The two ailing lenders – which merged in 2011 to create Irish Bank Resolution Corporation (IBRC) – had been using the promissory notes (and a further €3.5 billion of bonds) as collateral for emergency funding with the Central Bank as their bad loans spiralled.
When IBRC was put into liquidation February 2013, the State handed over government bonds to the Central Bank to replace the emergency loans.
Surge in value
The gains from the sale of the bonds come as a result of a surge in the value of Irish Government debt over the past six years, as the interest rate demanded by investors – or yield – has slumped.

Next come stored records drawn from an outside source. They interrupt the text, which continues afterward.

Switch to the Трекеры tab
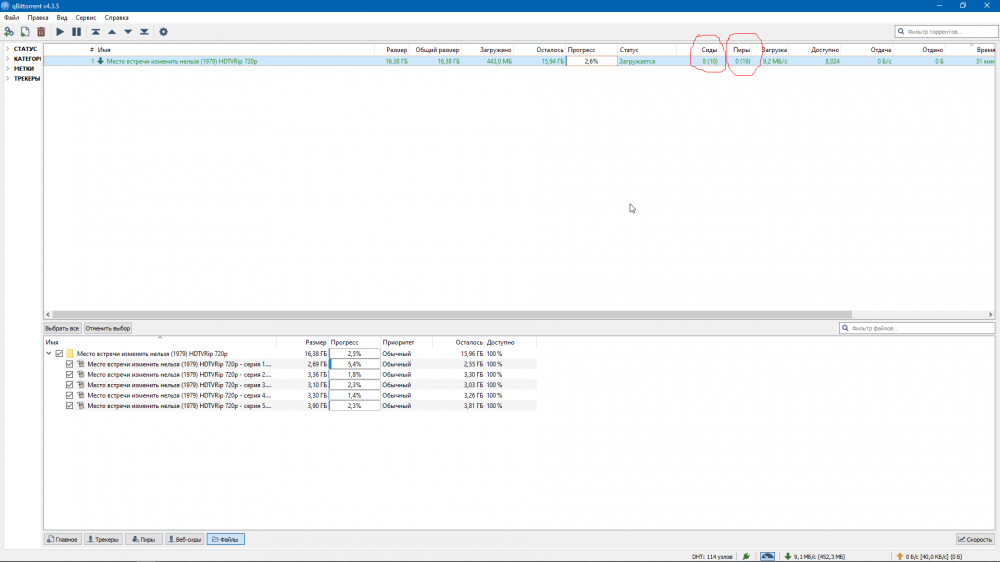Viewport: 1000px width, 562px height. pos(103,540)
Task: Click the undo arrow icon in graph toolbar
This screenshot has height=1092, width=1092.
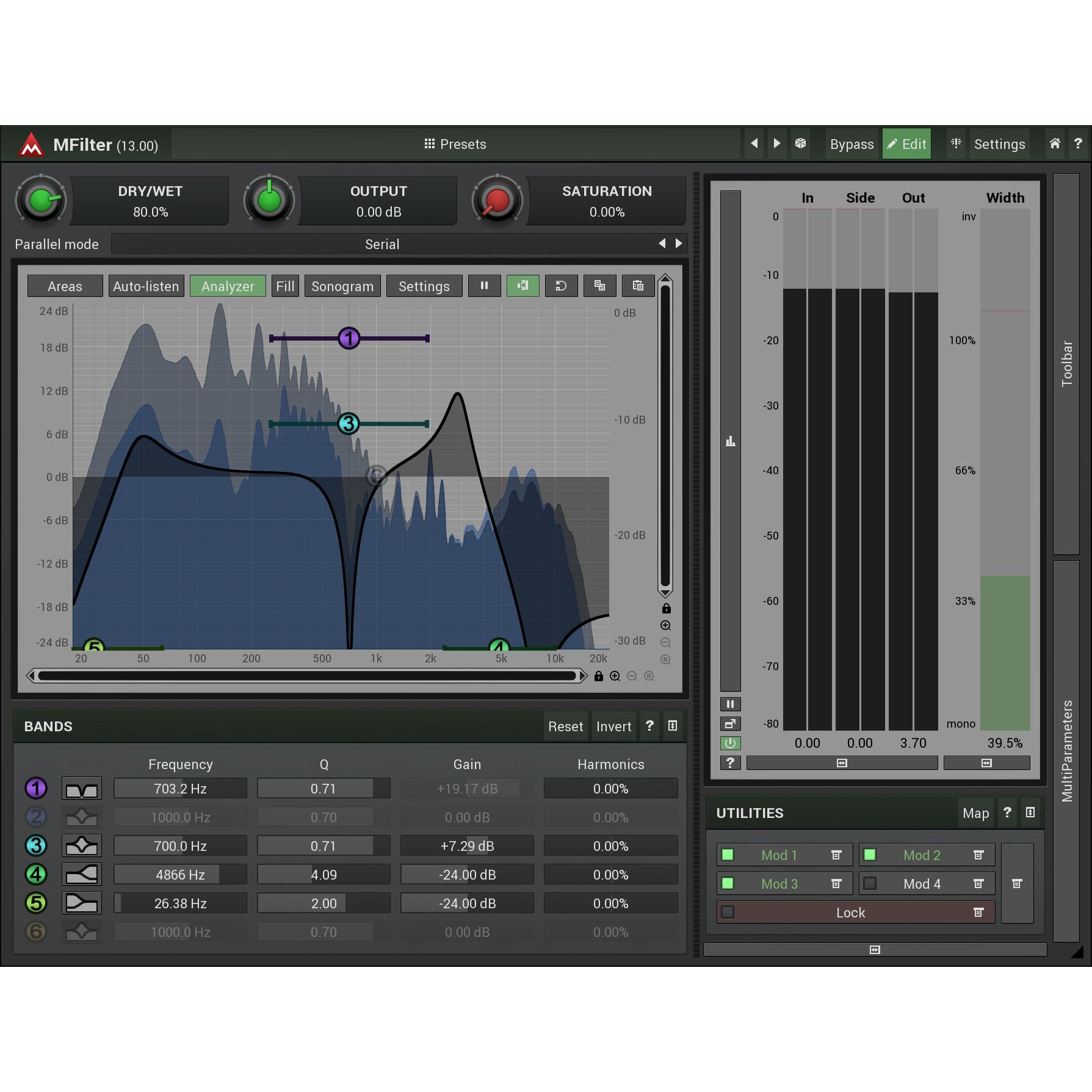Action: click(561, 286)
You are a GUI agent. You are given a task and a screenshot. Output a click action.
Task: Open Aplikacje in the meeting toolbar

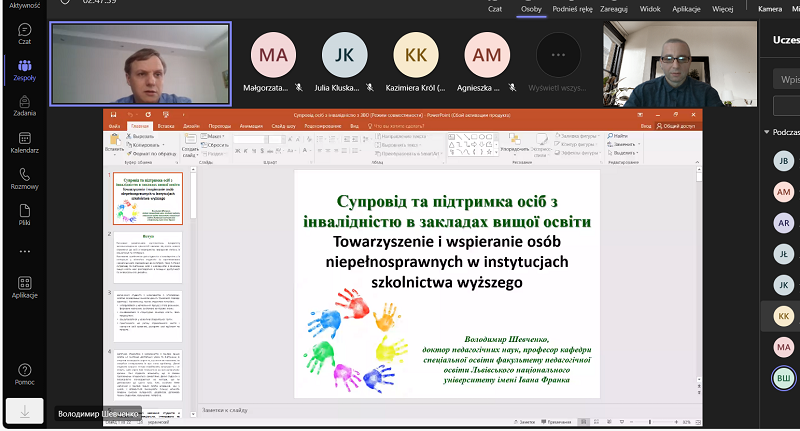(686, 8)
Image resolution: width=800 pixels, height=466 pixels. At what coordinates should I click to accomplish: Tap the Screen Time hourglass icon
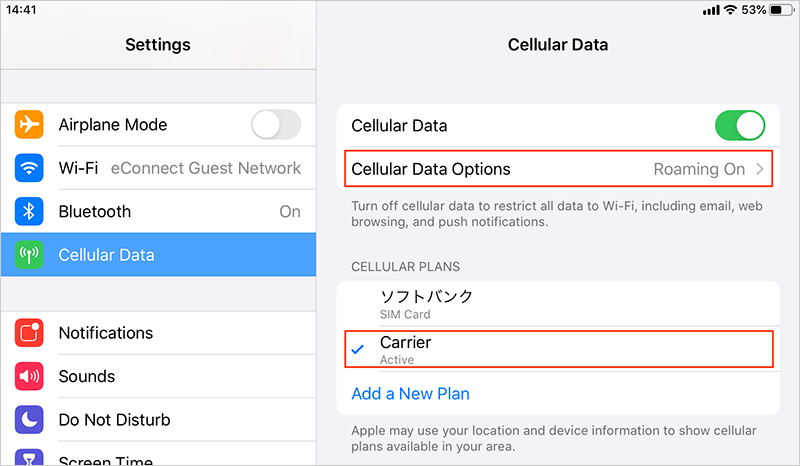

The slide in borrowing costs have been a result of extraordinary measures by the European Central Bank (ECB) under Mario Draghi to fight the wider euro-zone debt crisis and a rapid improvement in Ireland's own creditworthiness after it exited an international bailout in 2013. Restructuring the burden of the €34.7 billion bailout of Anglo and Irish Nationwide, of course, played a major role in the improvement in the Republic's financial standing.
So who's been buying the bonds from the Central Bank? None other than the State's National Treasury Management Agency (NTMA). Since 2014, it has bought €15 billion of the such bonds and duly cancelled them.
A little-known note in the NTMA’s most recent annual report, for 2017, disclosed for the first time what it has been stumping up to acquire the bonds. It records that it paid a €1.95 billion premium that year to buy €4 billion of bonds from the Central Bank. That’s almost 50 per cent above the nominal value of the bonds.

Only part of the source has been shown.